Aggression, Mate Choice, and Secondary Succession: The Rise and Fall of a Hybrid Zone

Document Type

Article

Publication Date

1-1-2014

Publication Title

Journal of Heredity

DOI

10.1093/jhered/est093

ISSN

1465-7333

Abstract

Hybridization can be an important evolutionary force by generating new species and influencing evolution of parental species in multiple ways, including introgression and the consequences of hybrid vigor. Determining the ecological processes underlying evolution in hybrid zones is difficult however because it requires examining changes in both genotypic frequencies over time and corresponding ecological information, data that are rarely collected together. Here, we describe genetic and ecological aspects of a hybrid zone between the Eastern Fence Lizard, Sceloporus undulatus, and the Florida Scrub Lizard, Sceloporus woodi, occurring over at least 23 generations.
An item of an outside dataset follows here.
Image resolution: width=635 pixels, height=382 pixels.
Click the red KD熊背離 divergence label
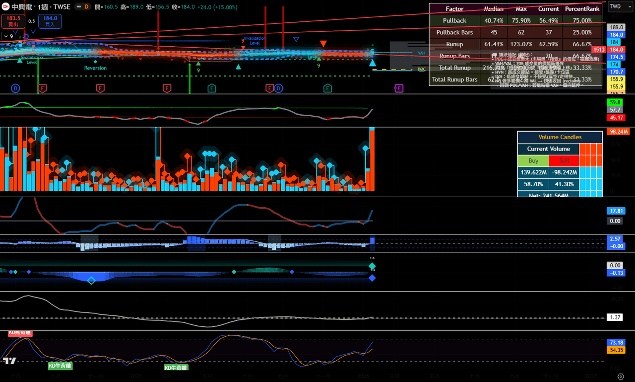point(20,332)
The hybrid zone, discovered greater than 35 years ago using morphological characters, originally consisted of nearly even proportions of parental species and hybrids. Now, using genetic markers (species-diagnostic mtDNA sites and 6 nDNA microsatellite loci across a total of n = 117 individuals), we confirm not only that hybridization occurred but also that subsequent backcrossing has resulted in highly introgressed hybrids, with many hybrids containing mitochondrial DNA from one species on a nuclear DNA background of the other. Ecological aspects explaining these shifts in genetic composition include female mate choice, changes in habitat associated with secondary succession, and, most strongly, a hierarchy of male territorial advantage—ecological mechanisms likely to be involved in the emergence and disappearance of many animal hybrid zones. Our results suggest that genetic assimilation is not a significant threat to either species and that rather transient hybrid zones such as this may serve to increase genetic diversity and are candidates for causing genetic discordance in phylogeographic analyses.